At the moment, Cluck-U is the only business around here that believes in sending people in costumes out onto the street as brand magnets, but the man in the chicken outfit is part of a long line of mascots that used to patrol their own patch of sidewalk. Baby boomers who visited New York and Atlantic City in the 60s may still remember Mr. Peanut, the legume manque who worked Times Square and the Boardwalk. For those who don't, the humorist S.J. Perelman has immortalized his encounters with the Planters Peanut mascot.

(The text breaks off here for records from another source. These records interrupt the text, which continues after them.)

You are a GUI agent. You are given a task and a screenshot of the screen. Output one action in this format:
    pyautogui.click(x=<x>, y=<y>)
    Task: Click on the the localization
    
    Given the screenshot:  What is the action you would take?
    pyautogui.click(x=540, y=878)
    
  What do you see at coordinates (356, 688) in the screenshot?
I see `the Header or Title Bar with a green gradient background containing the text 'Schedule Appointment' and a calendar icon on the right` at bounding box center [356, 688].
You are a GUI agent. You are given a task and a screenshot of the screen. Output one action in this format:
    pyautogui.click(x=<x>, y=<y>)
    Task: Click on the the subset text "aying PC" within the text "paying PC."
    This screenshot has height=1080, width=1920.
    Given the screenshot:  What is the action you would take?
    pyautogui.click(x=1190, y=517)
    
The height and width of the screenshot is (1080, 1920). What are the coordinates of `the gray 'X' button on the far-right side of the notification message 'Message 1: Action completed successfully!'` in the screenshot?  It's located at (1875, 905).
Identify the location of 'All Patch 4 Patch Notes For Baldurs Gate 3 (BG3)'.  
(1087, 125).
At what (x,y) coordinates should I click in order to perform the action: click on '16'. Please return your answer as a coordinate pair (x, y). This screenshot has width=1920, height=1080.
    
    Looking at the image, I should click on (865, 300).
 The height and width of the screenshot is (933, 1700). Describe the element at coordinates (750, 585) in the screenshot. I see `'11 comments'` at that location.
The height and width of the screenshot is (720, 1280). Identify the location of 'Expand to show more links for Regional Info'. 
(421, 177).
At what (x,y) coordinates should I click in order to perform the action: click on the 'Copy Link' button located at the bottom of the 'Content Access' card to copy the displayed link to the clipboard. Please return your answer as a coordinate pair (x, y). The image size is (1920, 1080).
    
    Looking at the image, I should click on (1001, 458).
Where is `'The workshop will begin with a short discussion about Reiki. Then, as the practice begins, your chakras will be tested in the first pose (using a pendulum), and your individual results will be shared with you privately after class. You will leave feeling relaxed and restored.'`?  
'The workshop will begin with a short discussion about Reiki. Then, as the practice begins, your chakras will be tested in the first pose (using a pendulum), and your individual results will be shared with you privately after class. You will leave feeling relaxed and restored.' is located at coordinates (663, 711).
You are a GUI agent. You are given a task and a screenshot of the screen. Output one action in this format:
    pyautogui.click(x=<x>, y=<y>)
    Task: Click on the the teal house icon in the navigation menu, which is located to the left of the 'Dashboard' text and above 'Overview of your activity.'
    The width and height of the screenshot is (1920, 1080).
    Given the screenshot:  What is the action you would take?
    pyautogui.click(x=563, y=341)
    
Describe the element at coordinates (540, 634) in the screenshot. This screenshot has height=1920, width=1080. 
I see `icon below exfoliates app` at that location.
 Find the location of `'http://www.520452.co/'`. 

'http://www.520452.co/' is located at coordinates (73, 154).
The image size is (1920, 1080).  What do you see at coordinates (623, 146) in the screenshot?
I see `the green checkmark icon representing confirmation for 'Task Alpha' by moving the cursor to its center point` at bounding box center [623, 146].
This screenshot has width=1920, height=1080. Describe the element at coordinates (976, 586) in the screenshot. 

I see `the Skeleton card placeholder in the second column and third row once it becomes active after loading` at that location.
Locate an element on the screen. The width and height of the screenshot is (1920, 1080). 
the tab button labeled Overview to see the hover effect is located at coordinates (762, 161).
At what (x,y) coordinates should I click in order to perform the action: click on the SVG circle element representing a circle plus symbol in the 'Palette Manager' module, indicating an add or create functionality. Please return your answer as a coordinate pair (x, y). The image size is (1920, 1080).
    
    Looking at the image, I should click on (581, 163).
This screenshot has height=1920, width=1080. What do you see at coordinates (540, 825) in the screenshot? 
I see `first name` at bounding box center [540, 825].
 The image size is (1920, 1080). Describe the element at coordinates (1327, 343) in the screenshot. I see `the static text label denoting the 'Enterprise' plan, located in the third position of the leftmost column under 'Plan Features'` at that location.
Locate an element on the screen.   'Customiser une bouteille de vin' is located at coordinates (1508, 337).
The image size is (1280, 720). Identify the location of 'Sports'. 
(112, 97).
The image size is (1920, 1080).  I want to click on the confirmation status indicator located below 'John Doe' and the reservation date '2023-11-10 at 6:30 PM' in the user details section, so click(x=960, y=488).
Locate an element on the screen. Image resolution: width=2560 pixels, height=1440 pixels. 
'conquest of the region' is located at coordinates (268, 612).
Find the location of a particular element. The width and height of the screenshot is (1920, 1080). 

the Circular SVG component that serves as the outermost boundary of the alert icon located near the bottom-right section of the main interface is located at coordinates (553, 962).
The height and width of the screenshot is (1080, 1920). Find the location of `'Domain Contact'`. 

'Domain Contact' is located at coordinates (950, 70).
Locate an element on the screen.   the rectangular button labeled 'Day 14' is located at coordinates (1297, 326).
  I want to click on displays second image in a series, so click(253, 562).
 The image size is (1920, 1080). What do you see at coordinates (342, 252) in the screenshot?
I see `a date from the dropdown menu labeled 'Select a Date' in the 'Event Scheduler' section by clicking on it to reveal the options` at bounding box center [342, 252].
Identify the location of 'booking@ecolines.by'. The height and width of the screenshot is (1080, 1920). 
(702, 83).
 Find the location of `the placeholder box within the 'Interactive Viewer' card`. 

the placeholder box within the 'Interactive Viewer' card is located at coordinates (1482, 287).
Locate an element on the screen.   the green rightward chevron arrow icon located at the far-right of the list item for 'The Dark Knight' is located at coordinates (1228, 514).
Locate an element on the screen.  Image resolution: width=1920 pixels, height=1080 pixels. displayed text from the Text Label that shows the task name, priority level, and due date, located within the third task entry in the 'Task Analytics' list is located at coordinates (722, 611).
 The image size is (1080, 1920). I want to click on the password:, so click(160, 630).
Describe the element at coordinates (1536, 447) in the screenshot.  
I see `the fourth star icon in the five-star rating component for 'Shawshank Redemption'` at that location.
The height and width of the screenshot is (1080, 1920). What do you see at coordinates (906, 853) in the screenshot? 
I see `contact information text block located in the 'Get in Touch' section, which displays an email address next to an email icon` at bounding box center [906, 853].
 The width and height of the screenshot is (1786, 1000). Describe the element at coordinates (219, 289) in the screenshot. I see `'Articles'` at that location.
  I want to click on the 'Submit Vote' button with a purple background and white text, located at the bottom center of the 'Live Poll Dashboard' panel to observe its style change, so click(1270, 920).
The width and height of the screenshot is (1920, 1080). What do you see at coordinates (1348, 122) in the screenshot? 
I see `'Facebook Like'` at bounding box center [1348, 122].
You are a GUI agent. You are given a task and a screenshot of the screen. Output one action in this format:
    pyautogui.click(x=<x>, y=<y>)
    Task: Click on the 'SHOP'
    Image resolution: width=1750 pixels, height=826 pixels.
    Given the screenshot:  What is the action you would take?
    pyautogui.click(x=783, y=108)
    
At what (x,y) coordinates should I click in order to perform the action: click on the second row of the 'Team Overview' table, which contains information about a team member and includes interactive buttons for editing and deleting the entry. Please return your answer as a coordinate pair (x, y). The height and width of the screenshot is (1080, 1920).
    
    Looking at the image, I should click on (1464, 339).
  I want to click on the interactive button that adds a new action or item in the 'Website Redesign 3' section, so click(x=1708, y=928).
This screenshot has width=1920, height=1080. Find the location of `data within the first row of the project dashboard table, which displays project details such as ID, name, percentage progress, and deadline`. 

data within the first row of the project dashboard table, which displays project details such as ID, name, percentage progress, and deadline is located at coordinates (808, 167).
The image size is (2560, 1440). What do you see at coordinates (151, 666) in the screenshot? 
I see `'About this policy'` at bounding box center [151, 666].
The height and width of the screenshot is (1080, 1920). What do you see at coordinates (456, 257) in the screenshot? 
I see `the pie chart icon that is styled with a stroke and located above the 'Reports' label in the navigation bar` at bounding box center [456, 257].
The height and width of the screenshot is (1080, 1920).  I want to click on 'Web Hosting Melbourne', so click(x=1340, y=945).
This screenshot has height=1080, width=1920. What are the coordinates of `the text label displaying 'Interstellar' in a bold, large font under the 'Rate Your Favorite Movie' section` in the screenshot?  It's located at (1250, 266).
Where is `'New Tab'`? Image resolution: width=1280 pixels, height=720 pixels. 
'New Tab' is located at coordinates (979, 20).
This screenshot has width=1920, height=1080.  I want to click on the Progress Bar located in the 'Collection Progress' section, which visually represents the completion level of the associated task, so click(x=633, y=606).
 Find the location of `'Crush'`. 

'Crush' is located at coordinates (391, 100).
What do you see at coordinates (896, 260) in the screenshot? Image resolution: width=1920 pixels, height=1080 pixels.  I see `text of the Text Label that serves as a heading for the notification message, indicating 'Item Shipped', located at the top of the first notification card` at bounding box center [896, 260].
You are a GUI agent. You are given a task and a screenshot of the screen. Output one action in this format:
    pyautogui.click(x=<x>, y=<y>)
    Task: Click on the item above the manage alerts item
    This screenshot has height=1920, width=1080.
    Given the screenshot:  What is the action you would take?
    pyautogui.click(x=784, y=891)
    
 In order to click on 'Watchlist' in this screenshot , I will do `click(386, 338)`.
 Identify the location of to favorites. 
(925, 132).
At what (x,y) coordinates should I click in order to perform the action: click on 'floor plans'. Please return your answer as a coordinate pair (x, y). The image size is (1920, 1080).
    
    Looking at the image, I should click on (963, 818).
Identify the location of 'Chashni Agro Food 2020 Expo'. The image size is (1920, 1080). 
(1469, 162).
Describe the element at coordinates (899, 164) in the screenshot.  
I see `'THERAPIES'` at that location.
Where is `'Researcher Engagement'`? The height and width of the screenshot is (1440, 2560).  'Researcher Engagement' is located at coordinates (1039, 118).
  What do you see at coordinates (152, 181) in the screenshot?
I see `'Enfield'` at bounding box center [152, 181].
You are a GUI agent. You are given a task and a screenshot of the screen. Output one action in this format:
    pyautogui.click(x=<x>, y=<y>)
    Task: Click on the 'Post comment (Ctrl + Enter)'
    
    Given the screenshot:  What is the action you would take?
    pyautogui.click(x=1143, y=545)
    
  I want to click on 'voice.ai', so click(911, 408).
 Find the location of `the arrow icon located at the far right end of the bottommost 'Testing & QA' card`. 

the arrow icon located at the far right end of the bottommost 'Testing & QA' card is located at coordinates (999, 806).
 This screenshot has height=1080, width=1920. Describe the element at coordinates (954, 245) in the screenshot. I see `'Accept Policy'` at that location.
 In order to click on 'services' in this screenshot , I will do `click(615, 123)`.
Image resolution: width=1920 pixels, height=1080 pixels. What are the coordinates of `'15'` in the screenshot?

Nowadays, when we think of costumed mascots, we think "Disney." However, Mickey Mouse & Co. tend to stay close to home (and why not, when your home is as a big as a state). Still, I do recall a chance encounter in 2002 between Mickey and the Cremaster Cycle of avant-garde artist, Matthew Barney. It was ugly: Confronted with crashed and mangled cars, baby shoes covered in Vaseline, and a looped film involving grapes being pushed through a slot cut into a Latex sheet (I think), Mickey preferred to stay in a corner - perhaps the only corner in New York's famously cyllindrical Guggenheim Museum. And I think he made the right choice.

The local heroes, like the Cluck-U chicken, also tend to stay close to home - our homes - exhorting us to wave, honk, and accept coupons for discounts from their sponsors.

Next to sports mascots (of which I know next to nothing), they tend to be comestibles. In fact, the last remarkable mascot encounter I remember was a showdown between then-Yankee Tino Martinez and the Hormel Hot Dog, back in the summer of 2001. It was "Tino Martinez Day" at what was then the new Yankee Stadium, and Tino Martinez was accepting an award from the president of Hormel Meat Products. Standing by, as the color guard, was the Hormel Hot Dog mascot. Martinez accepted the award and shook the president's hand, but when the Hot Dog offered his hand, Martinez turned his back and walked away.

"Oh, s**t!" the man in front of me opined. "He dissed the salami!"

A decade later, Martinez is retired, while the Hormel Hot Dog is still at it, putting on his Hot Dog hose one leg at the time.

*In the Cluck-U version, a chicken crosses the road because he is paid by the hour.